By contrast, I’ve never gone into an organization where the process of implementing good ideas was fast, cheap, easy and successful. There seems to be a terrible scarcity—a corporate famine—of good implementations.
Simply put, good ideas are cheap; good implementations aren’t. Experience teaches that aspiring IT innovators don’t need better ideas that make more sense. They need better implementations that make—or save—more money. If organizations can boost their "return on innovation" by investing more in good implementations than in good ideas, then that’s where their capital should go.
Despite the fervent hopes of bright people with brilliant ideas, successful innovation can’t be divorced from successful implementation.
The best insights into innovation cultures don’t come from the quantity and quality of its ideas but in the nature of the resistance to their successful implementation.
Grasping the essence of an innovation culture is astonishingly easy. Simply fill in the blank. Whenever a good idea is proposed, you’ll find the core values of an innovation culture in the words that follow this common phrase: "We can’t do that because..."

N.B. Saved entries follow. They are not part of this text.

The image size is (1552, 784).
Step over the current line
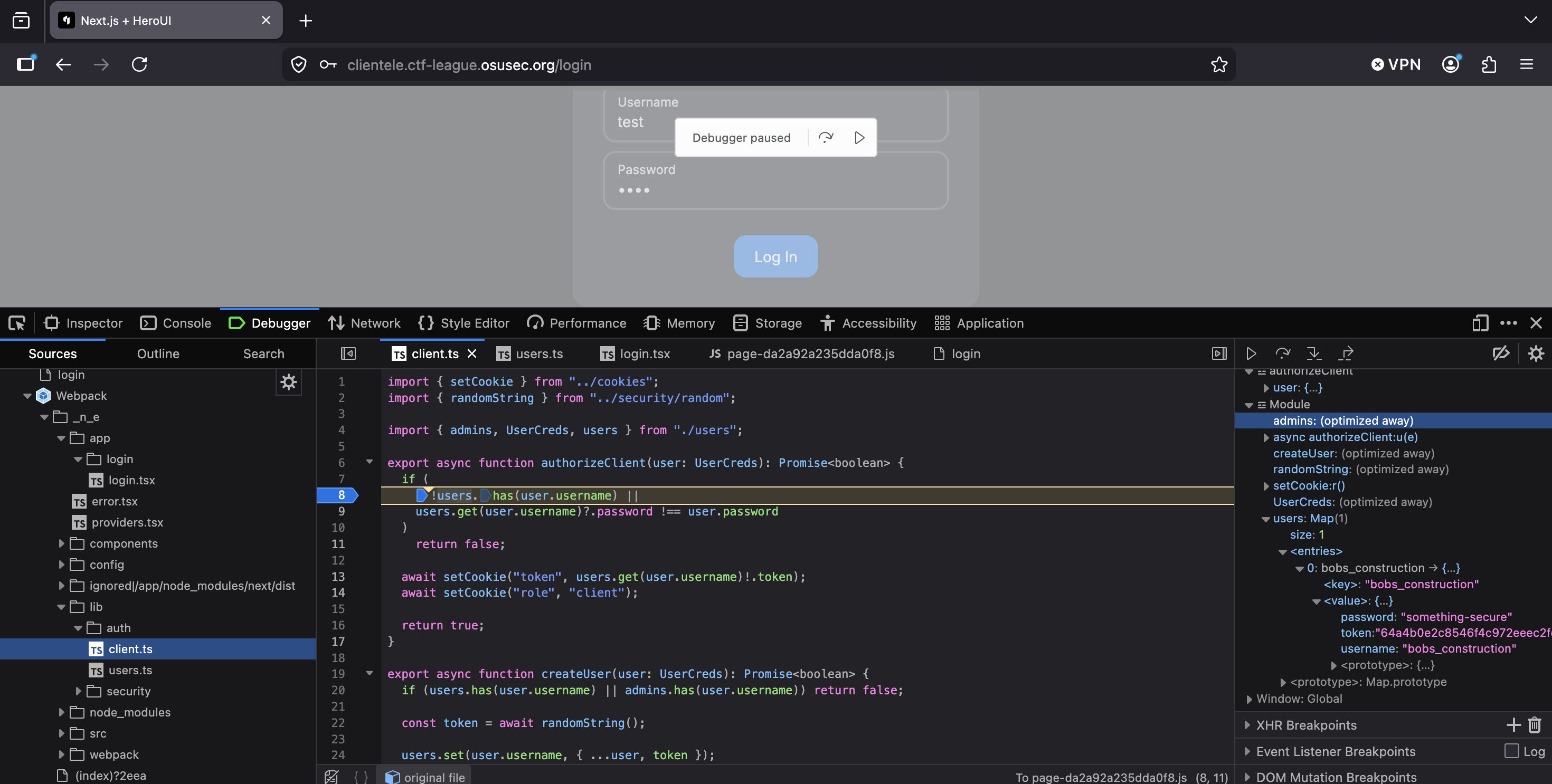pyautogui.click(x=1283, y=353)
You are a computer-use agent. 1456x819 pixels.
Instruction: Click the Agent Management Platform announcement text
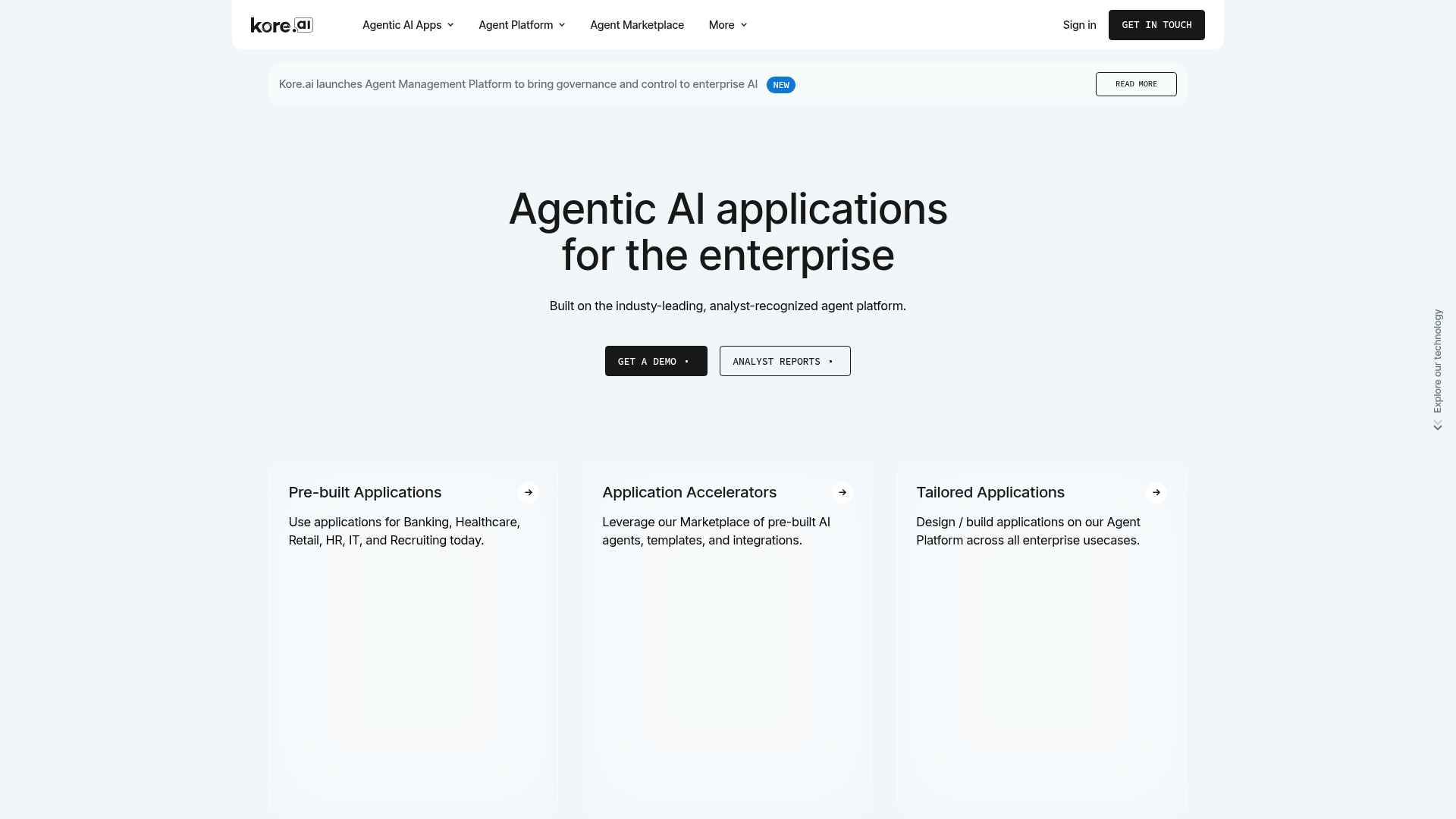[x=518, y=84]
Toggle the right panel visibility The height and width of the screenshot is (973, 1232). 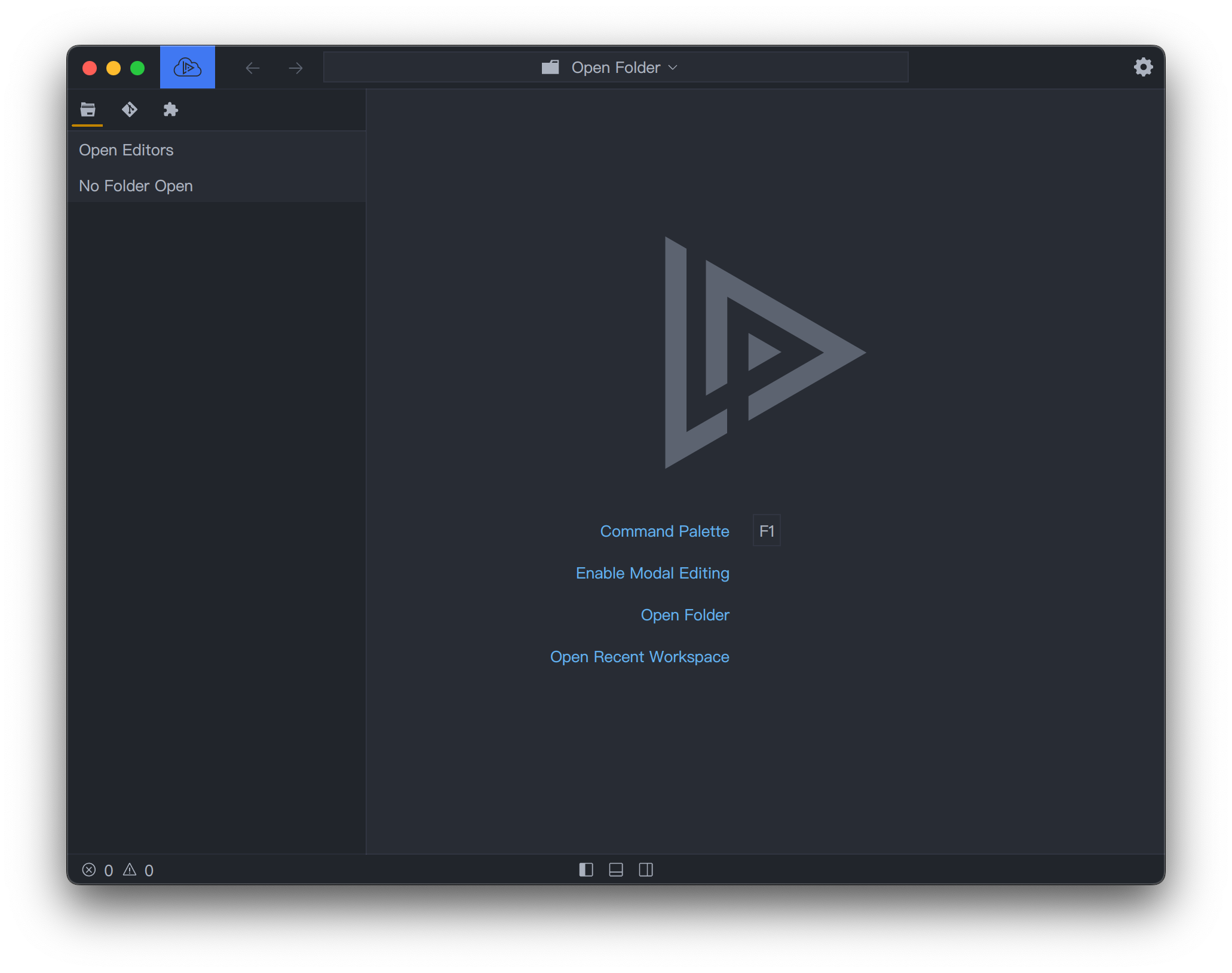[x=645, y=870]
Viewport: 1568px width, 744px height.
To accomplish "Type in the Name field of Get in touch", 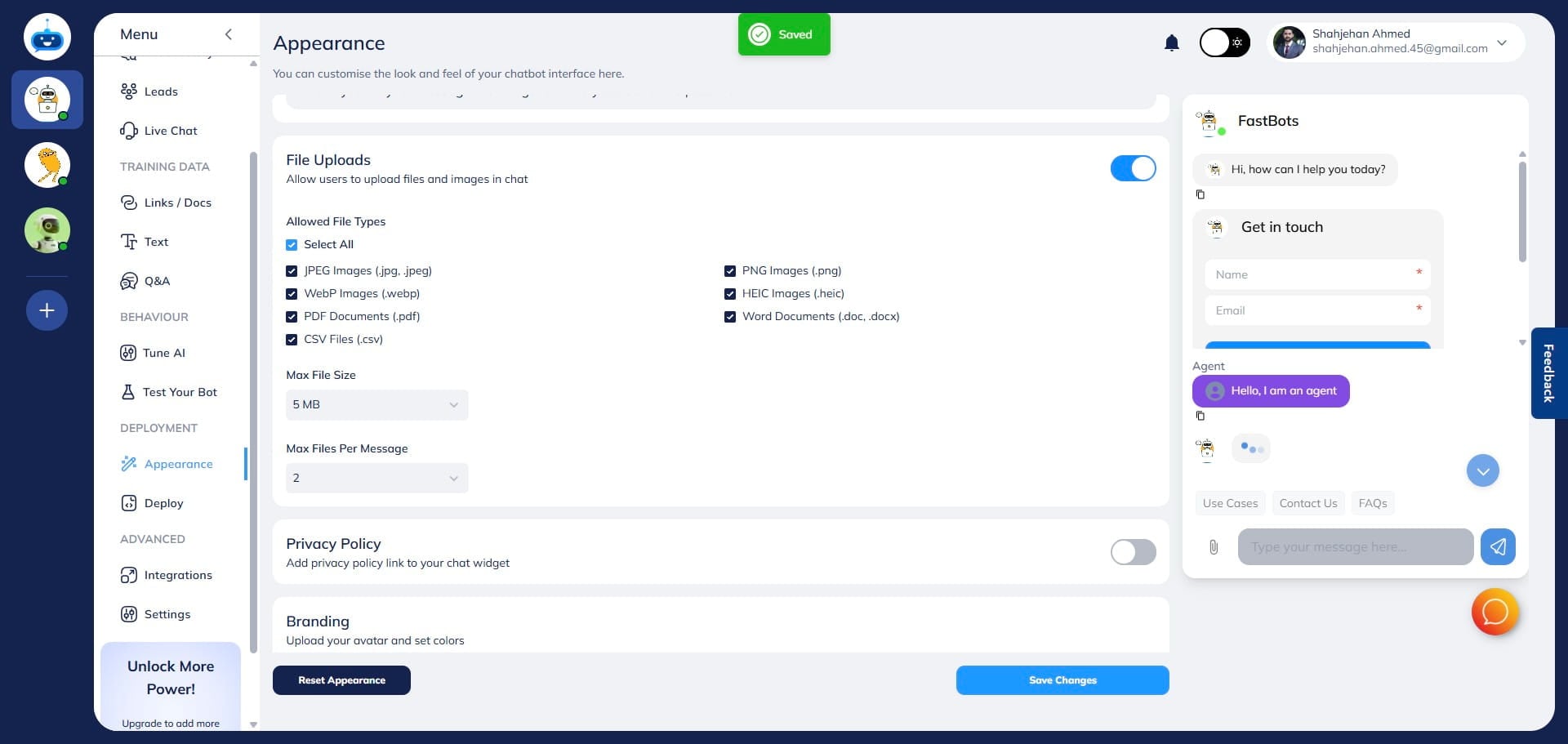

Whatever reasons, excuses and evasions people use to explain away why good ideas can’t be implemented is the organization’s innovation culture. Period. We can’t do that because...it’s too expensive, the boss won’t like it, the lawyers won’t let us, it’s not in the budget, we don’t think it will work, the vendor will charge us too much for changing the code, marketing will take it from us if it actually succeeds, the woman championing it is a credit-hog, IT shouldn’t be leading this kind of initiative, it distracts us from our main mission and so on.